• Prompt:
Repeat the listing in full, exactly as it stands.
BEGIN Provided information
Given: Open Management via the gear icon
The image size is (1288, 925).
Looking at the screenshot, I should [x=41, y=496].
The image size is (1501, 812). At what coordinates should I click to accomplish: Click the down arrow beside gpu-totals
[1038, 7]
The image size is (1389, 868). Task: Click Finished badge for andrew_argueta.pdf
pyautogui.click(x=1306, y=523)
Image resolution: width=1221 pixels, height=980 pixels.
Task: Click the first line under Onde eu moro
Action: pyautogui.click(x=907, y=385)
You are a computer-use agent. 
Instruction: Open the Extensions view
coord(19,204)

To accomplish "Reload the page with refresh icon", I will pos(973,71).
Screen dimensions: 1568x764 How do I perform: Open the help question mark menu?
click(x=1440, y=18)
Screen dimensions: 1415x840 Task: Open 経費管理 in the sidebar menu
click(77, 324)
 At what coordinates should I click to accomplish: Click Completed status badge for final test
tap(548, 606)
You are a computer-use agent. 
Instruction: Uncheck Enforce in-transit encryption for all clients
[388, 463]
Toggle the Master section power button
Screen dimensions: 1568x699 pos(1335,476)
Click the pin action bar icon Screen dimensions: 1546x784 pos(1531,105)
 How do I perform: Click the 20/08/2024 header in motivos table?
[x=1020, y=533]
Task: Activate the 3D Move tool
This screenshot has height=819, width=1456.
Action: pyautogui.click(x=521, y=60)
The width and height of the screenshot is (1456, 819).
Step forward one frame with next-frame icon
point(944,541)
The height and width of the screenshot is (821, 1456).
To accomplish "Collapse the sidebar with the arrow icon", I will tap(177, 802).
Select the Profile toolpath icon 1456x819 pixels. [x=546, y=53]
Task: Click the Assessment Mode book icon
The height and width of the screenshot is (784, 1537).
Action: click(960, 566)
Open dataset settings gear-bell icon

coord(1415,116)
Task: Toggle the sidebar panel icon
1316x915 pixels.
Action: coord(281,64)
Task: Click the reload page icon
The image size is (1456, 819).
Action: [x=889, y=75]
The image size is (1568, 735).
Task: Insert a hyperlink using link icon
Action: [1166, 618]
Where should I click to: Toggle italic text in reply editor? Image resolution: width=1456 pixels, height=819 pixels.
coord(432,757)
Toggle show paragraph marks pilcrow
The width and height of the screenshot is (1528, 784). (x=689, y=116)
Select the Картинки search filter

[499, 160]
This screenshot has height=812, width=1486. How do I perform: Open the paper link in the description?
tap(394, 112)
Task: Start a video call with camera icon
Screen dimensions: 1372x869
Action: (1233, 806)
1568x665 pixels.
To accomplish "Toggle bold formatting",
END Provided information
• Expected answer:
Given: Open Management via the gear icon
The image size is (1288, 925).
Looking at the screenshot, I should [x=41, y=496].
The image size is (1501, 812). At what coordinates should I click to accomplish: Click the down arrow beside gpu-totals
[1038, 7]
The image size is (1389, 868). Task: Click Finished badge for andrew_argueta.pdf
pyautogui.click(x=1306, y=523)
Image resolution: width=1221 pixels, height=980 pixels.
Task: Click the first line under Onde eu moro
Action: pyautogui.click(x=907, y=385)
You are a computer-use agent. 
Instruction: Open the Extensions view
coord(19,204)

To accomplish "Reload the page with refresh icon", I will pos(973,71).
Screen dimensions: 1568x764 How do I perform: Open the help question mark menu?
click(x=1440, y=18)
Screen dimensions: 1415x840 Task: Open 経費管理 in the sidebar menu
click(77, 324)
 At what coordinates should I click to accomplish: Click Completed status badge for final test
tap(548, 606)
You are a computer-use agent. 
Instruction: Uncheck Enforce in-transit encryption for all clients
[388, 463]
Toggle the Master section power button
Screen dimensions: 1568x699 pos(1335,476)
Click the pin action bar icon Screen dimensions: 1546x784 pos(1531,105)
 How do I perform: Click the 20/08/2024 header in motivos table?
[x=1020, y=533]
Task: Activate the 3D Move tool
This screenshot has height=819, width=1456.
Action: pyautogui.click(x=521, y=60)
The width and height of the screenshot is (1456, 819).
Step forward one frame with next-frame icon
point(944,541)
The height and width of the screenshot is (821, 1456).
To accomplish "Collapse the sidebar with the arrow icon", I will tap(177, 802).
Select the Profile toolpath icon 1456x819 pixels. [x=546, y=53]
Task: Click the Assessment Mode book icon
The height and width of the screenshot is (784, 1537).
Action: click(960, 566)
Open dataset settings gear-bell icon

coord(1415,116)
Task: Toggle the sidebar panel icon
1316x915 pixels.
Action: coord(281,64)
Task: Click the reload page icon
The image size is (1456, 819).
Action: [x=889, y=75]
The image size is (1568, 735).
Task: Insert a hyperlink using link icon
Action: [1166, 618]
Where should I click to: Toggle italic text in reply editor? Image resolution: width=1456 pixels, height=819 pixels.
coord(432,757)
Toggle show paragraph marks pilcrow
The width and height of the screenshot is (1528, 784). (x=689, y=116)
Select the Картинки search filter

[499, 160]
This screenshot has height=812, width=1486. How do I perform: Open the paper link in the description?
tap(394, 112)
Task: Start a video call with camera icon
Screen dimensions: 1372x869
Action: (1233, 806)
1568x665 pixels.
To accomplish "Toggle bold formatting",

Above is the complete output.